GOAL OF THE EXERCISE: Turn the lines of the listing from its start through the line containing "up-one-level-button is located", inclusive, into a Markdown table with the columns Row and Line. Number each row and leave out blank lines.

PROVIDED RECORDS:
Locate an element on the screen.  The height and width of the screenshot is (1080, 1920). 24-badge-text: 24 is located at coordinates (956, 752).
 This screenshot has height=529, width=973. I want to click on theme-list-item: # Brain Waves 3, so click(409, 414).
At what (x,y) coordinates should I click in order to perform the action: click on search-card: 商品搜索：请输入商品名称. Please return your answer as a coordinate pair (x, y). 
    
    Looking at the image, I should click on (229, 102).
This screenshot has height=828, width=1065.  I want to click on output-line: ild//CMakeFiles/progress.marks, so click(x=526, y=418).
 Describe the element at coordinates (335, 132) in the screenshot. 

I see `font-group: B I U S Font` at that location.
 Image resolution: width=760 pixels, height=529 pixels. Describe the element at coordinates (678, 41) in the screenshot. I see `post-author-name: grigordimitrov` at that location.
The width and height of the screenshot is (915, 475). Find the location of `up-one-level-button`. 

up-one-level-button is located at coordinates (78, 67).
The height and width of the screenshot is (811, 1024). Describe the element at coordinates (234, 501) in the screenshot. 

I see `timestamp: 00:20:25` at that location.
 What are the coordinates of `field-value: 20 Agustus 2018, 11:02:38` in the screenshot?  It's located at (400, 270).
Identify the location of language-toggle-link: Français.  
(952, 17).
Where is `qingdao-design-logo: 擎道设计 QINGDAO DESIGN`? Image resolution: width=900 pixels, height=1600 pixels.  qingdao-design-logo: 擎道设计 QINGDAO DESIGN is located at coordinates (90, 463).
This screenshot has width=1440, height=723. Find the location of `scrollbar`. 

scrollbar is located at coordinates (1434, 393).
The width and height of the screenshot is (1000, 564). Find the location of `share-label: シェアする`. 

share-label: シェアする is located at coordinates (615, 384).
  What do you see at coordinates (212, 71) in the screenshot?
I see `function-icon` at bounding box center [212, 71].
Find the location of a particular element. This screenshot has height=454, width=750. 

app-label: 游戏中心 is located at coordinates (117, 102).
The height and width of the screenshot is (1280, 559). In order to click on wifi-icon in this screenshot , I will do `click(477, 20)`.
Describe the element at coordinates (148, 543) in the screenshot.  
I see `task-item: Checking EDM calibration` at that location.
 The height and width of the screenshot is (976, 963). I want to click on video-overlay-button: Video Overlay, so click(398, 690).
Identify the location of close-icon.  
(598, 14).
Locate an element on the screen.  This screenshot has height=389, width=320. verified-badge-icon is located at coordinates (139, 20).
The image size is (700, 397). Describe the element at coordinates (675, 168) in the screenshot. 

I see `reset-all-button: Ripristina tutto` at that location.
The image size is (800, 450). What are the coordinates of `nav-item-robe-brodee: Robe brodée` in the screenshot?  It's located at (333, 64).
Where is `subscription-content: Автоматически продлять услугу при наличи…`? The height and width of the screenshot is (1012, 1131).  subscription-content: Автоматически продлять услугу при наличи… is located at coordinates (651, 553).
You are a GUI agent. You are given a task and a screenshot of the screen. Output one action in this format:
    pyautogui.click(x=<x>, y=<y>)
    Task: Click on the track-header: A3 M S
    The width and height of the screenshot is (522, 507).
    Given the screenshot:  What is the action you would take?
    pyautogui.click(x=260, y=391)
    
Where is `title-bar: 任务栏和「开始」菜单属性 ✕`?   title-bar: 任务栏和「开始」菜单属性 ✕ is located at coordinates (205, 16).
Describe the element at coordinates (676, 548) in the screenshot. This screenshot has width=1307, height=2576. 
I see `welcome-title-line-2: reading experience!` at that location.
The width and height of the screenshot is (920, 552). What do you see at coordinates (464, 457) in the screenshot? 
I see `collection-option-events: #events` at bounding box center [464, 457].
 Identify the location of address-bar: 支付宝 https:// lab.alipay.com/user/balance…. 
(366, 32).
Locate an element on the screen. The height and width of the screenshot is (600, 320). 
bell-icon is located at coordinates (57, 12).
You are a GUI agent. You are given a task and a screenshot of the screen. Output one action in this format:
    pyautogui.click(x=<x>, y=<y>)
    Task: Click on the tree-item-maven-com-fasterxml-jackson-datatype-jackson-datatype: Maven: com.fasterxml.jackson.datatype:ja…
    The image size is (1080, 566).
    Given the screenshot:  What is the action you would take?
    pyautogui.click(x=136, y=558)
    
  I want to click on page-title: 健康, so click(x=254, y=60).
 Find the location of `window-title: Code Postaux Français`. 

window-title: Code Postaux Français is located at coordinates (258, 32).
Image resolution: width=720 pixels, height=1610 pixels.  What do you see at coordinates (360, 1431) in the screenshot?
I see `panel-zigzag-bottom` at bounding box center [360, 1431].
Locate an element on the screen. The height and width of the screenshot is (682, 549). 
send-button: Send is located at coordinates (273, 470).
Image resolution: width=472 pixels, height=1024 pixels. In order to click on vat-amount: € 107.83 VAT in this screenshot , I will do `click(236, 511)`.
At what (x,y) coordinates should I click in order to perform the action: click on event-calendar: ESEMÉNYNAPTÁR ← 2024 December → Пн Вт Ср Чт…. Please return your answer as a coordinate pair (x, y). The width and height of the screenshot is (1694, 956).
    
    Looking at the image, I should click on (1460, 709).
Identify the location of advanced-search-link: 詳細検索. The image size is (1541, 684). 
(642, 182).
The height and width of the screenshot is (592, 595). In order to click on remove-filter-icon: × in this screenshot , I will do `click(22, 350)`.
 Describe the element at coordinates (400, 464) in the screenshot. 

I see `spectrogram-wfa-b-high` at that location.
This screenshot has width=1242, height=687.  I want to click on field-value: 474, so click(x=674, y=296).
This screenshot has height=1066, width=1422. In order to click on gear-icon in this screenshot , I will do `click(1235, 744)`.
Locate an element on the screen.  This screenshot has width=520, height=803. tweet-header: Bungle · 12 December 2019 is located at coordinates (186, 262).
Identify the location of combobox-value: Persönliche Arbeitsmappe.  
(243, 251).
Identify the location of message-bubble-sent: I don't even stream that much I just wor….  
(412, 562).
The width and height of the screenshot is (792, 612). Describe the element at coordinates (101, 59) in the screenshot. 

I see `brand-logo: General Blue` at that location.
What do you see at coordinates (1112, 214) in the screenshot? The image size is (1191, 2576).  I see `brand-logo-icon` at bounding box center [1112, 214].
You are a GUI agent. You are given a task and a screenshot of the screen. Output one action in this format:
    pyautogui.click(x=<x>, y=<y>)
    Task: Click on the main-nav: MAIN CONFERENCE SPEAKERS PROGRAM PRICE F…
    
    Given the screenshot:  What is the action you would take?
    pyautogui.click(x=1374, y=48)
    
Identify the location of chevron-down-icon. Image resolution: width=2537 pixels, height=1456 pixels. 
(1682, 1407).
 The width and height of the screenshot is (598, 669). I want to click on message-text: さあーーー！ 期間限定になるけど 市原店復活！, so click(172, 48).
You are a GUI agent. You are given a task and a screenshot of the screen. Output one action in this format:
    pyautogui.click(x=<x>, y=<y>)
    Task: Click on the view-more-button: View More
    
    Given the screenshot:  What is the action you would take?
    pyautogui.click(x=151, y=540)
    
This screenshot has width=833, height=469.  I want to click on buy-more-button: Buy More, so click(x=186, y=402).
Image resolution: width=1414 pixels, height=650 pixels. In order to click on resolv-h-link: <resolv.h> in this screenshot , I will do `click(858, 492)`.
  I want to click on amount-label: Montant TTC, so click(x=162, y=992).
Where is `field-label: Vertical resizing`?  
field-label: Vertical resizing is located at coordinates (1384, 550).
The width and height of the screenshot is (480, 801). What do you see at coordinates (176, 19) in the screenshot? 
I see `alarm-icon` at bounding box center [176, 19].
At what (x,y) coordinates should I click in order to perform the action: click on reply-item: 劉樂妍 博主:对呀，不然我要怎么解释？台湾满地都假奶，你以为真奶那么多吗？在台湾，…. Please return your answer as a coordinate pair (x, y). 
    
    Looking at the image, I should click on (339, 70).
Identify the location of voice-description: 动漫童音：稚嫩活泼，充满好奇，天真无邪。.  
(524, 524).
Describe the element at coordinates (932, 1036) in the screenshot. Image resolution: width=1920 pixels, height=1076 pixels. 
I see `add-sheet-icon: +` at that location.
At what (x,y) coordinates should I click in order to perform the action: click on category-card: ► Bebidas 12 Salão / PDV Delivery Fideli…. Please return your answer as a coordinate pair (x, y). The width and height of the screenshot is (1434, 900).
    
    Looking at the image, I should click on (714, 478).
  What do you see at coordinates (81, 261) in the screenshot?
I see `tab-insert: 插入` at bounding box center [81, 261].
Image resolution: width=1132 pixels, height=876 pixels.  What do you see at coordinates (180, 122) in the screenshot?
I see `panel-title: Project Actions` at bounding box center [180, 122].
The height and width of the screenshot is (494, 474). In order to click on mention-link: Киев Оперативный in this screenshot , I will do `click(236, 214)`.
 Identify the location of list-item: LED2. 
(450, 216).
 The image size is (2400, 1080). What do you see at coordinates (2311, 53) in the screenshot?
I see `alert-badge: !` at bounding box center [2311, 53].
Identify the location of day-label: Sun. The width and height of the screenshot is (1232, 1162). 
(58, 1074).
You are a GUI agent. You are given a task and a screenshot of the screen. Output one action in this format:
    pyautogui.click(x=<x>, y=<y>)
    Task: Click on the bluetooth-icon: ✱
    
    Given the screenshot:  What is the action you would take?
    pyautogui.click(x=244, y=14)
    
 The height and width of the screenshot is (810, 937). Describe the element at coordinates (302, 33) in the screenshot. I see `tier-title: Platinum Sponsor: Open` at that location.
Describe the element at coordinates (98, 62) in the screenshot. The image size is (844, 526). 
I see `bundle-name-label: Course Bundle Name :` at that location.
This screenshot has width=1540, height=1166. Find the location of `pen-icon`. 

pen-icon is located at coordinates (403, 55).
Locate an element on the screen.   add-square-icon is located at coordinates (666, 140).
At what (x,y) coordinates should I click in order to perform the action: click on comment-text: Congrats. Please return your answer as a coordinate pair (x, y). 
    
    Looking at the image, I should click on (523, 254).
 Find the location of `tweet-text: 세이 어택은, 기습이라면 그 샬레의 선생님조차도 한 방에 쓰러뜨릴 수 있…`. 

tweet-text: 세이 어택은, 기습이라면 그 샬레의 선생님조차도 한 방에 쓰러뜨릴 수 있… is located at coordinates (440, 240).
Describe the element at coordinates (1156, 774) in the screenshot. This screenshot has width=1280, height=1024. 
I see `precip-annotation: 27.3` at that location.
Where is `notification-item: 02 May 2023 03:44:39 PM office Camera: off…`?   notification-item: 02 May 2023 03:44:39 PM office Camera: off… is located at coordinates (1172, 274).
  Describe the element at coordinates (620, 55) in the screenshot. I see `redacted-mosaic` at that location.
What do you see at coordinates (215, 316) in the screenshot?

EXERCISE RESPONSE:
| Row | Line |
|---|---|
| 1 | Locate an element on the screen.  The height and width of the screenshot is (1080, 1920). 24-badge-text: 24 is located at coordinates (956, 752). |
| 2 |  This screenshot has height=529, width=973. I want to click on theme-list-item: # Brain Waves 3, so click(409, 414). |
| 3 | At what (x,y) coordinates should I click in order to perform the action: click on search-card: 商品搜索：请输入商品名称. Please return your answer as a coordinate pair (x, y).  |
| 4 |     Looking at the image, I should click on (229, 102). |
| 5 | This screenshot has height=828, width=1065.  I want to click on output-line: ild//CMakeFiles/progress.marks, so click(x=526, y=418). |
| 6 |  Describe the element at coordinates (335, 132) in the screenshot.  |
| 7 | I see `font-group: B I U S Font` at that location. |
| 8 |  Image resolution: width=760 pixels, height=529 pixels. Describe the element at coordinates (678, 41) in the screenshot. I see `post-author-name: grigordimitrov` at that location. |
| 9 | The width and height of the screenshot is (915, 475). Find the location of `up-one-level-button`.  |
| 10 | up-one-level-button is located at coordinates (78, 67). |